Why instance based learning algorithm sometimes referred as Lazy learning algorithm?

Instance based learning algorithm is also referred as Lazy learning algorithm as they delay the induction or generalization process until classification is performed.

What is ‘Overfitting’ in Machine learning?

In machine learning, when a statistical model describes random error or noise instead of underlying relationship ‘overfitting’ occurs. When a model is excessively complex, overfitting is normally observed, because of having too many parameters with respect to the number of training data types. The model exhibits poor performance which has been overfit.

You’ve got a data set to work having p (no. of variable) > n (no. of observation). Why is OLS as bad option to work with? Which techniques would be best to use? Why?

In such high dimensional data sets, we can’t use classical regression techniques, since their assumptions tend to fail.

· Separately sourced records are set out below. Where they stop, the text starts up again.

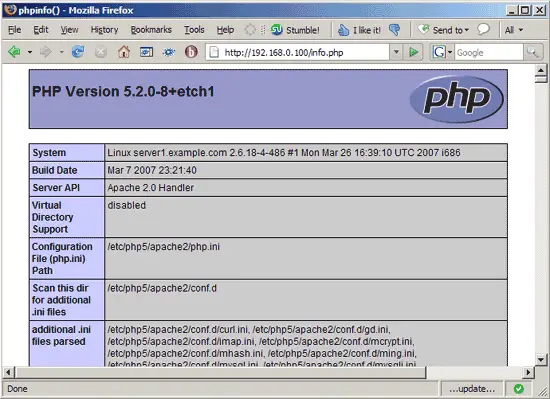Screen dimensions: 550x399
Task: Click the ...update... status bar button
Action: point(472,389)
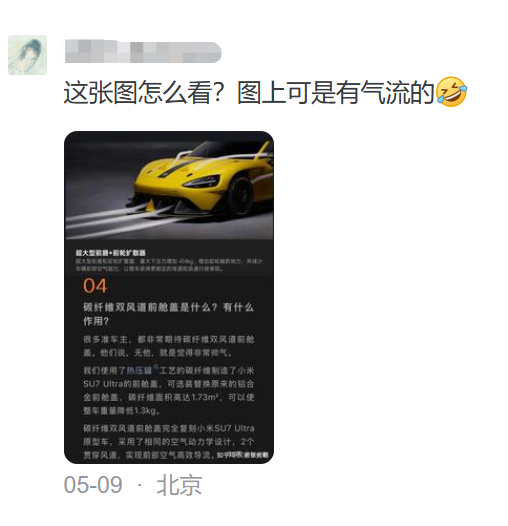This screenshot has height=526, width=508.
Task: Click the yellow car's front wheel
Action: 241,196
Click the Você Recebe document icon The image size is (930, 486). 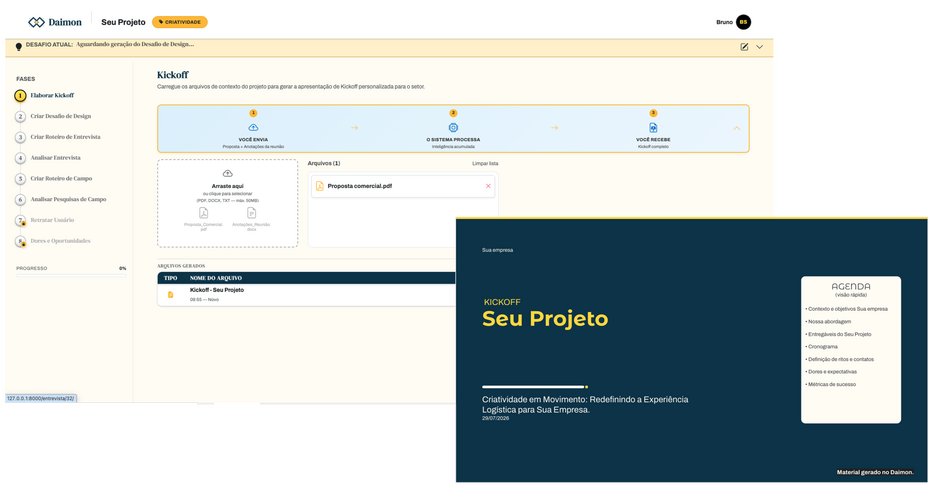coord(653,128)
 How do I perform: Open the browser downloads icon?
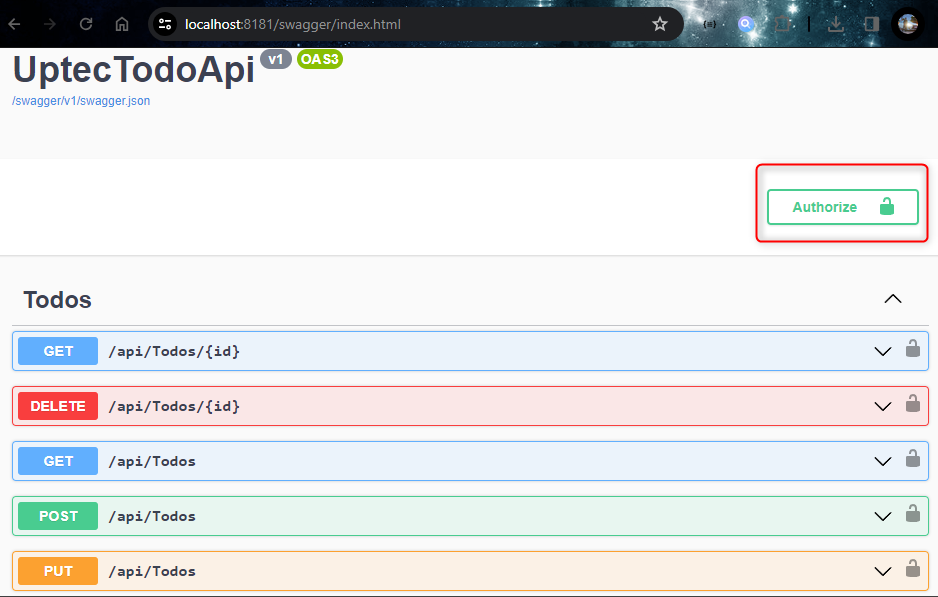click(x=836, y=24)
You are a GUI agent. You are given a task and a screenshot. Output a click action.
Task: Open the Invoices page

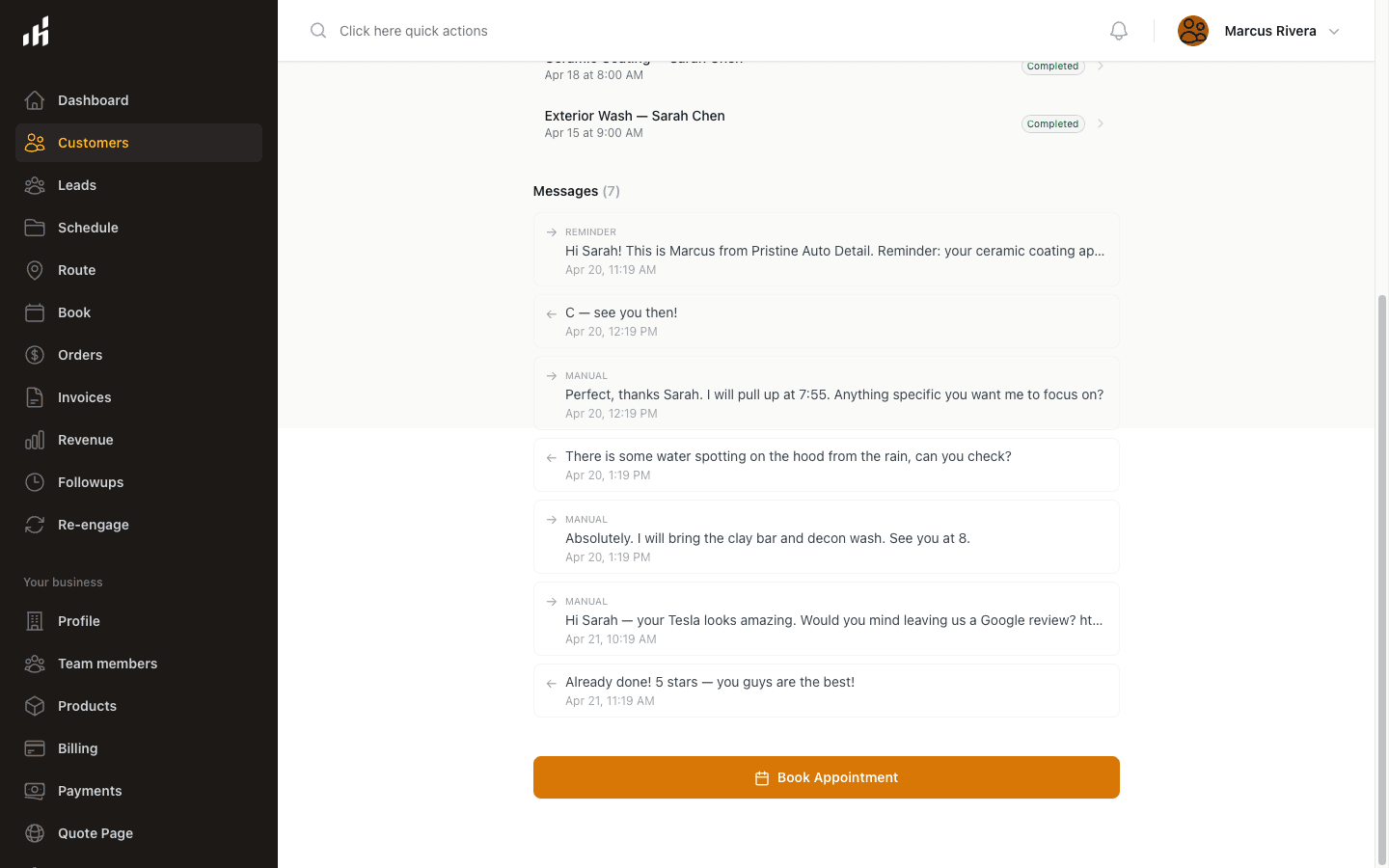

When p > n, we can no longer calculate a unique least square coefficient estimate, the variances become infinite, so OLS cannot be used at all.

To combat this situation, we can use penalized regression methods like lasso, LARS, ridge which can shrink the coefficients to reduce variance. Precisely, ridge regression works best in situations where the least square estimates have higher variance.

Among other methods include subset regression, forward stepwise regression.

How can you help our marketing team be more efficient?

The answer will depend on the type of company. Here are some examples.

Clustering algorithms to build custom customer segments for each type of marketing campaign.
Natural language processing for headlines to predict performance before running ad spend.
Predict conversion probability based on a user’s website behavior in order to create better re-targeting campaigns.